Viruses are travelling farther and surviving for longer
The annual winter waves of flu and colds demonstrate that many viruses thrive more easily during the colder months. The pathogen SARS-CoV-2, trigger of the respiratory illness COVID-19, is also one of these "winter viruses". One of the reasons for this is the low relative air humidity level in Central Europe in winter. When this dry air enters a room and heats up, the relative air humidity level drops further, creating the optimal conditions for viruses to survive. Humidifiers can be used to establish a relative air humidity of 40–60%, which means that the survival period of coronaviruses is considerably shorter.
The small droplets of saliva in which viruses enter the air unprotected evaporate very slowly in winter. As a result, the pathogens are able to travel longer distances. Therefore, the safety distance of 1.5 m from other people may not be enough in winter. What's more, coronaviruses are largely protected against high-energy UV radiation during months when there is little sunshine, whereas this UV radiation kills some of them in summer.
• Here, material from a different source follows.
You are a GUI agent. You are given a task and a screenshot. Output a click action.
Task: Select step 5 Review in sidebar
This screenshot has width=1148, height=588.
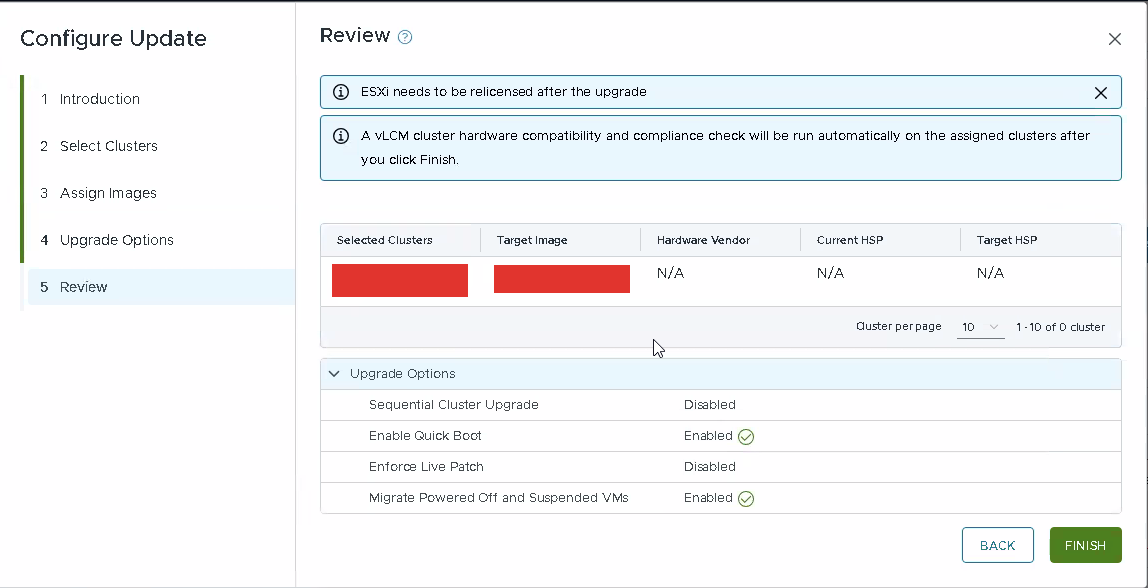click(x=84, y=287)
Dry air and lack of vitamin D put strain on the immune defence system
Many people have a vitamin D deficiency during the winter months, which weakens their immune system. In addition, the winter air obstructs mucociliary transport which our nasal and bronchial system uses to stave off a large proportion of viruses. During this process, microscopic cilia transport the pathogens out of the bronchia and nose and into the throat and laryngeal area. From here they enter the stomach where they cannot cause any harm. Mucociliary transport slows down in cold, dry air. In this case too, a humidifier can provide relief as moist air prevents the mucous membranes from drying out. Furthermore, many of the fine droplets measuring less than 1 μm, which can penetrate deep into the respiratory tract, become less infectious when the relative air humidity is high.
The spread of viral illnesses in winter is also increased by social factors. Due to low temperatures, people spend more time in enclosed spaces, which in turn means that the risk of becoming infected with coronavirus is comparatively high.
Air purifiers as a complementary preventive measure
Besides wearing a mouth and nose covering, keeping a minimum distance from others, frequently washing your hands and disinfecting surfaces, thorough airing also contributes towards reducing the viral load in rooms. The high temperature difference between the outdoor and indoor air ensures that air is exchanged very efficiently in winter. On the other hand, it is virtually impossible to maintain a pleasant air temperature due to the entry of cold outdoor air. In school classrooms especially this can lead to problems and affect the students' performance. What's more, the cold outdoor air warms up in the room and as a result becomes even drier – to the benefit of the viruses in the air and to the detriment of the people in the room and their mucous membranes.
Therefore, air purifiers can also be installed to remove a large proportion of the viral load from the room air. These devices should be equipped with efficient filters (such as a HEPA filter) as well as powerful fans that can circulate the room air at least six times per hour. By using an appropriate air filtration device, a low viral load can be ensured even when a room is rarely aired.